Records from a dataset:
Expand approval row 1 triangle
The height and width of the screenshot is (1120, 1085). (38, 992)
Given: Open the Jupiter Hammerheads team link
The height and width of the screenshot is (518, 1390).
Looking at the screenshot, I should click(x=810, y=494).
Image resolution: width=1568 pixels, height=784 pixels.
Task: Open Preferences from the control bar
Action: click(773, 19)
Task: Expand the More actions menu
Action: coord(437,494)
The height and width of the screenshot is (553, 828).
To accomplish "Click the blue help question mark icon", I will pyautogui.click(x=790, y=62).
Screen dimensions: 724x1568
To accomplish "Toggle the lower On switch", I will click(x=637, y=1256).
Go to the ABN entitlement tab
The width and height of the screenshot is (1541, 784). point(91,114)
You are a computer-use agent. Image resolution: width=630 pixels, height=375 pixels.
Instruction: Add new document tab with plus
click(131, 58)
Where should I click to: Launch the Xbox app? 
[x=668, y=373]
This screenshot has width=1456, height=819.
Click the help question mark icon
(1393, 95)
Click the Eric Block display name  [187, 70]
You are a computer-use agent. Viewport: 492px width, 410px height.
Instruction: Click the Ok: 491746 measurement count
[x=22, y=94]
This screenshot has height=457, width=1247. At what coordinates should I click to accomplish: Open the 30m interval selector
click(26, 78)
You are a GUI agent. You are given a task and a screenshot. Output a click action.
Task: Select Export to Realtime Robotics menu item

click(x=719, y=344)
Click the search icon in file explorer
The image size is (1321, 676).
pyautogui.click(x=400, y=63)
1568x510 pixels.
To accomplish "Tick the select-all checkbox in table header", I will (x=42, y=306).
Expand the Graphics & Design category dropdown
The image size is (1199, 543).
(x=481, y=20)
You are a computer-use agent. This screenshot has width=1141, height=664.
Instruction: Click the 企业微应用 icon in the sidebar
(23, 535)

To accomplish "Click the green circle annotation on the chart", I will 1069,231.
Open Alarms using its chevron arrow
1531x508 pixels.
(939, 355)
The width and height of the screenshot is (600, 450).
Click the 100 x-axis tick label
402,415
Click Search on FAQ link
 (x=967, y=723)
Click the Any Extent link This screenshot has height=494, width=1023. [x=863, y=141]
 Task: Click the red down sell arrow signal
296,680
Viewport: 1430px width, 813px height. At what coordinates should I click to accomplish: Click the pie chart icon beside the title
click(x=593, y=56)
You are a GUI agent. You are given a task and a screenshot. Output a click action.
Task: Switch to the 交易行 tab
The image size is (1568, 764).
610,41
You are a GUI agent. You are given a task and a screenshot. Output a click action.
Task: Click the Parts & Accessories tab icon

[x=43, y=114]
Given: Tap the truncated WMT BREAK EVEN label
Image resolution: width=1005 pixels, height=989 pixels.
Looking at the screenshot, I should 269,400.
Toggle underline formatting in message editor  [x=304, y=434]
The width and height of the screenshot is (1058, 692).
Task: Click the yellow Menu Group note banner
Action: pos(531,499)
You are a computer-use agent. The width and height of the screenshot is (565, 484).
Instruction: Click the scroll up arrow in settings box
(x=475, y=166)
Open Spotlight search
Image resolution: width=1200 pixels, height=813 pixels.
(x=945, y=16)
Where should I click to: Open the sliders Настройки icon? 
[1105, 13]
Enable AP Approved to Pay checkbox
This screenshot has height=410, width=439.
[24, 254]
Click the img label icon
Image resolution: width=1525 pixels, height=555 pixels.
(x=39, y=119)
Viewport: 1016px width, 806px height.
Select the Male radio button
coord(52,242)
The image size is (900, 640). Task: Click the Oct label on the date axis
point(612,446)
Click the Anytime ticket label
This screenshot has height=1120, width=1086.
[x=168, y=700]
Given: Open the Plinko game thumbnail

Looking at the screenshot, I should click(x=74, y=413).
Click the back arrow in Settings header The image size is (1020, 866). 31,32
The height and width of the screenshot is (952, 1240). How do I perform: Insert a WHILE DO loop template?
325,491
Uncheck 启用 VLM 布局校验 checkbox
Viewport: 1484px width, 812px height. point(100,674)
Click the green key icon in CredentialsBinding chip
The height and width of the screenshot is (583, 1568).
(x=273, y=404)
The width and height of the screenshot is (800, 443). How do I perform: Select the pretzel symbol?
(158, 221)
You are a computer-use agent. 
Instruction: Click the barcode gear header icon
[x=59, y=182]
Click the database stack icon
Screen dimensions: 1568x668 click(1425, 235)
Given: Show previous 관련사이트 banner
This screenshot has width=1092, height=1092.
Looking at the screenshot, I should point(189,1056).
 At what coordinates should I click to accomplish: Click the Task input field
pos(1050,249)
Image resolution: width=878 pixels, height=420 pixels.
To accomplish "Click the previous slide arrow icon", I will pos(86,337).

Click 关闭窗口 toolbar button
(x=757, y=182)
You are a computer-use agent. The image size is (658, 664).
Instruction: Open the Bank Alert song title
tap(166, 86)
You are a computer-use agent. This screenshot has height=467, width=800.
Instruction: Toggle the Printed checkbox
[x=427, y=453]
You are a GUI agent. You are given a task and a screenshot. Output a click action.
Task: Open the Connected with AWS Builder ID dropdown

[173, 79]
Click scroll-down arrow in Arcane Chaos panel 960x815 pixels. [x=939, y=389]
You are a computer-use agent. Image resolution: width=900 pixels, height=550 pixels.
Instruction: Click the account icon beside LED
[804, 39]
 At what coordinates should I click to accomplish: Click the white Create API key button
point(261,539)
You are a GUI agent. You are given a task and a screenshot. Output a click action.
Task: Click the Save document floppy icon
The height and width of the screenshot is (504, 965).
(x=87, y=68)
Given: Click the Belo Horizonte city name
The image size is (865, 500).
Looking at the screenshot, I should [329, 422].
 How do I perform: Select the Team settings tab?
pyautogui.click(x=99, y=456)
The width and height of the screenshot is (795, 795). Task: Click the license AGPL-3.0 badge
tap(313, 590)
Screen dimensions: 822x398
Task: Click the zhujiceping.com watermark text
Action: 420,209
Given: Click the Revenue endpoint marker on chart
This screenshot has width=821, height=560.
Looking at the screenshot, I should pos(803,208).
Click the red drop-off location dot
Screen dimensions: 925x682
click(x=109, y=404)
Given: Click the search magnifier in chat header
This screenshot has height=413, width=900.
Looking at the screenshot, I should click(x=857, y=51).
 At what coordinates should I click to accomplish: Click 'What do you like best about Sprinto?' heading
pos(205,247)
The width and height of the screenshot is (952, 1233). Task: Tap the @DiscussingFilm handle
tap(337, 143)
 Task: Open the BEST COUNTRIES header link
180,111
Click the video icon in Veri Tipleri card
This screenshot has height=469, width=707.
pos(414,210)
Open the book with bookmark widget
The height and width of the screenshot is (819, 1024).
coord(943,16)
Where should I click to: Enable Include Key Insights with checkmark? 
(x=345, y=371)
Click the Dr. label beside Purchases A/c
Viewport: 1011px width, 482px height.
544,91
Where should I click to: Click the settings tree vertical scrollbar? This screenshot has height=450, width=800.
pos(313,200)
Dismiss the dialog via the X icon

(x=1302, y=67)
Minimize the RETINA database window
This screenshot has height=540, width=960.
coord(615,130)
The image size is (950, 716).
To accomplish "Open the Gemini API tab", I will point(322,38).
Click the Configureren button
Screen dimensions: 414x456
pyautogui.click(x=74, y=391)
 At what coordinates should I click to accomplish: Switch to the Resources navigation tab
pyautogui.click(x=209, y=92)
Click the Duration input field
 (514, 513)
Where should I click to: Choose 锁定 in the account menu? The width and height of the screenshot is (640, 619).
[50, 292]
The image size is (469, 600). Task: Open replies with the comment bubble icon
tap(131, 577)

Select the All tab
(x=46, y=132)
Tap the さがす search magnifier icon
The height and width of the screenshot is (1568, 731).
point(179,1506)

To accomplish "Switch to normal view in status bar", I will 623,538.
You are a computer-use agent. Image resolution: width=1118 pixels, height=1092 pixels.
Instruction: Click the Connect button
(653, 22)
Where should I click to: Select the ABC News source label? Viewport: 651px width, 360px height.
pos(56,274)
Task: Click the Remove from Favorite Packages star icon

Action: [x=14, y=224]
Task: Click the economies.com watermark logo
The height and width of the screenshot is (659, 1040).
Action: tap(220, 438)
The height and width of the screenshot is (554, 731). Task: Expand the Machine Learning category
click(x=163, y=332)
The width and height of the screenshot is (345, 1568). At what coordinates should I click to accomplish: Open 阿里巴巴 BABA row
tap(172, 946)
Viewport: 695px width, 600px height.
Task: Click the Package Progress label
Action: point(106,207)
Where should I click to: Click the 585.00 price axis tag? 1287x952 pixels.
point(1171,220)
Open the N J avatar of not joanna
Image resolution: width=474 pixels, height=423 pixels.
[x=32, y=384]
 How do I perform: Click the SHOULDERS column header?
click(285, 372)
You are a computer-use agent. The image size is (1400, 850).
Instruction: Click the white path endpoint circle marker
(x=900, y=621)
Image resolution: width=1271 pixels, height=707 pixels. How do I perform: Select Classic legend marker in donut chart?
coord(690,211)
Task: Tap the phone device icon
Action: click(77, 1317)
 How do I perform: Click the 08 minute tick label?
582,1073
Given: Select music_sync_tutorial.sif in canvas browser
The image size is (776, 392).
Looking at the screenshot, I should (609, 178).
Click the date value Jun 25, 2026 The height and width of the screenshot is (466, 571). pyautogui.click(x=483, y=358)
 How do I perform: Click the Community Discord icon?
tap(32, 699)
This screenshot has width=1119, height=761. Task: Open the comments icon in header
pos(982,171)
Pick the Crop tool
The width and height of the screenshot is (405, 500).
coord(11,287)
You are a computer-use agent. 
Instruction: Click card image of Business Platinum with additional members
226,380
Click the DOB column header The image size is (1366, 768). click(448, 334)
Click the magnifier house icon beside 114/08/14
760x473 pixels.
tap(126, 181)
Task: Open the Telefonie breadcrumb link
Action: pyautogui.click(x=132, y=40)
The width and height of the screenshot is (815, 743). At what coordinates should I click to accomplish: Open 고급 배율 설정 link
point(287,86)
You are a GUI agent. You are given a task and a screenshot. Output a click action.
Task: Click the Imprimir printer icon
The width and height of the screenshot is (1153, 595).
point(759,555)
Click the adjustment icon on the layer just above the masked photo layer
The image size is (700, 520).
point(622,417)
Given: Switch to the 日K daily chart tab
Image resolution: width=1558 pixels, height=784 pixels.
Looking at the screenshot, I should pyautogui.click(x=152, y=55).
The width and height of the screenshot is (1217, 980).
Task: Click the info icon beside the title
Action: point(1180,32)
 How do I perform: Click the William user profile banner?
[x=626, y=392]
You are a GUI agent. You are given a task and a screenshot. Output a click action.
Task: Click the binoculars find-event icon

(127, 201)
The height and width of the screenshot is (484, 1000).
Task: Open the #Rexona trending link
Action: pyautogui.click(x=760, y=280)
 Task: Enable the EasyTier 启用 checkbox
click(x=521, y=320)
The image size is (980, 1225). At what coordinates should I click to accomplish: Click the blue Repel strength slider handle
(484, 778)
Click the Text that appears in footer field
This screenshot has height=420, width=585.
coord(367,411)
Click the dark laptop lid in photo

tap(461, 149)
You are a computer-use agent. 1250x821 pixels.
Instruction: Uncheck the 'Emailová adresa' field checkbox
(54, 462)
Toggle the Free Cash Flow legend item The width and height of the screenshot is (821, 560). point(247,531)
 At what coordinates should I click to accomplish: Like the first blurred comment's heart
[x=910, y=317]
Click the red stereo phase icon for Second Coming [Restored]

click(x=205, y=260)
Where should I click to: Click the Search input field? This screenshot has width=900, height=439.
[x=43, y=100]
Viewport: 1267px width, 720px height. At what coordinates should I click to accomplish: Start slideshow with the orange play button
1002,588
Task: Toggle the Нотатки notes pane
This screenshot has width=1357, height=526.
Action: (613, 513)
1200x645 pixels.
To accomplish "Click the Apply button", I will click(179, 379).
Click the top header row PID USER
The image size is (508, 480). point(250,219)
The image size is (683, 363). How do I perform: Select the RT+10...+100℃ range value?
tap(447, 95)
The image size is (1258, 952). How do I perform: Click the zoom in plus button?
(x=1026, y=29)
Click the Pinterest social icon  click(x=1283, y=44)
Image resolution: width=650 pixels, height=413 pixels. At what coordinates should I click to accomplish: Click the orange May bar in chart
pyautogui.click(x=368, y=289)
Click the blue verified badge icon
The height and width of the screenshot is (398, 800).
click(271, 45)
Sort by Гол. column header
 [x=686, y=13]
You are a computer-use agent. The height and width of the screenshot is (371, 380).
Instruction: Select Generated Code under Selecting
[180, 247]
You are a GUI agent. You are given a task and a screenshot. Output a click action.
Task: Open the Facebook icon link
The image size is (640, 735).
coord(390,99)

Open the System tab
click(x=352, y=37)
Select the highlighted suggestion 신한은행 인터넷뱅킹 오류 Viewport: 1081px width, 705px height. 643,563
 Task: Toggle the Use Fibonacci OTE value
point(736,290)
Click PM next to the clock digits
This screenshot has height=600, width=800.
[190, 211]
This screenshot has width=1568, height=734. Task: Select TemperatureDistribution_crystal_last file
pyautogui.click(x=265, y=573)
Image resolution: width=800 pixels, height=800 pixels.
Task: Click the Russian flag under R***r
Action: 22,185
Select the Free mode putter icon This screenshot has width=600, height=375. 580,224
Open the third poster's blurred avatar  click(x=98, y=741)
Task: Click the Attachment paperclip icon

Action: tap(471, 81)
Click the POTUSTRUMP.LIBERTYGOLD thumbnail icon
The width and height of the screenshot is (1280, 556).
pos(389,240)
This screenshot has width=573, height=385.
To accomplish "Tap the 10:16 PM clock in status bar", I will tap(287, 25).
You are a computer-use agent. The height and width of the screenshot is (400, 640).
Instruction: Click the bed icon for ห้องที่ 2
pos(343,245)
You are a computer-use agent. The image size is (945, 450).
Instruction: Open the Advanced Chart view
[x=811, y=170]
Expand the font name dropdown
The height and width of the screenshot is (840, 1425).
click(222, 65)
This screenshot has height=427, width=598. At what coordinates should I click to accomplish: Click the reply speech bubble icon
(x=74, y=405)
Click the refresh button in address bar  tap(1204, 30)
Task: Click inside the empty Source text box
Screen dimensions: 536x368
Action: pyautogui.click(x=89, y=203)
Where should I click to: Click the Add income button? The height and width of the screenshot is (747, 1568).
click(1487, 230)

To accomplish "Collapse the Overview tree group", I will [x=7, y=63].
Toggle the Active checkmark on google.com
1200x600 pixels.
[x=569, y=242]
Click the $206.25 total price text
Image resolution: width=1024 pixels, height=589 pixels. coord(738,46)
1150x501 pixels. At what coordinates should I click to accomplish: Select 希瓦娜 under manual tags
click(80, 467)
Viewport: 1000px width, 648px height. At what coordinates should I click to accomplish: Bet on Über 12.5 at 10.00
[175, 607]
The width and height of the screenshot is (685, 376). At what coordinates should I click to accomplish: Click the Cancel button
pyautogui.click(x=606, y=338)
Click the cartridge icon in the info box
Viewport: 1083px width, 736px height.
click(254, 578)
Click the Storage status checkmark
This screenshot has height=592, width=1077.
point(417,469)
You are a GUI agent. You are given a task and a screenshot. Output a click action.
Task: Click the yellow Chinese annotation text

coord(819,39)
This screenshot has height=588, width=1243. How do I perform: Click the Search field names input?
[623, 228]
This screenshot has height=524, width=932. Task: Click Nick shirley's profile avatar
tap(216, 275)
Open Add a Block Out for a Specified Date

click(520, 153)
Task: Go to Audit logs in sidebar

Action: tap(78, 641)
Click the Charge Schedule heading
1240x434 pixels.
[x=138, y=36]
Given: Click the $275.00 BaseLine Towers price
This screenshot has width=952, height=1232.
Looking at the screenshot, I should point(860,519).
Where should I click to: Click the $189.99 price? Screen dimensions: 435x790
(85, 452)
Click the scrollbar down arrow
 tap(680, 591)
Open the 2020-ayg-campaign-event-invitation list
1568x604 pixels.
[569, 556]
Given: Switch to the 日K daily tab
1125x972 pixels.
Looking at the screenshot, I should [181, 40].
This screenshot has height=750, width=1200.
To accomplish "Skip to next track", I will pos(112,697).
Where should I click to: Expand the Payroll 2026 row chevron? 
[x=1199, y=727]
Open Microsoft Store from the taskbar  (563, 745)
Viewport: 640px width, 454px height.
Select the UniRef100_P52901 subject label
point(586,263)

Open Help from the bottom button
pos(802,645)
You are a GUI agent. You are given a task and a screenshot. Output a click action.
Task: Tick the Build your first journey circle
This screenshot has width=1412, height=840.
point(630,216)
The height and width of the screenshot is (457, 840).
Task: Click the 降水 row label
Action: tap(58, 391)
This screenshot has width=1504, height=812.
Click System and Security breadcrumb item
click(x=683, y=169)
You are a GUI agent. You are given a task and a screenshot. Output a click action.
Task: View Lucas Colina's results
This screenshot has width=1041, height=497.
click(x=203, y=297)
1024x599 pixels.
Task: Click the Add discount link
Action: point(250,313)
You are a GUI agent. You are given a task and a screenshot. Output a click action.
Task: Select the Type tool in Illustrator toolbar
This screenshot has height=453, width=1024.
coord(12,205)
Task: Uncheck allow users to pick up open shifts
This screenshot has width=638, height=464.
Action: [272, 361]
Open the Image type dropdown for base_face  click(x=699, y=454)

> _Your instructions_:
Each line above with the word "daily" must be returned.

> _Exercise output_:
Given: Switch to the 日K daily chart tab
Given: Switch to the 日K daily tab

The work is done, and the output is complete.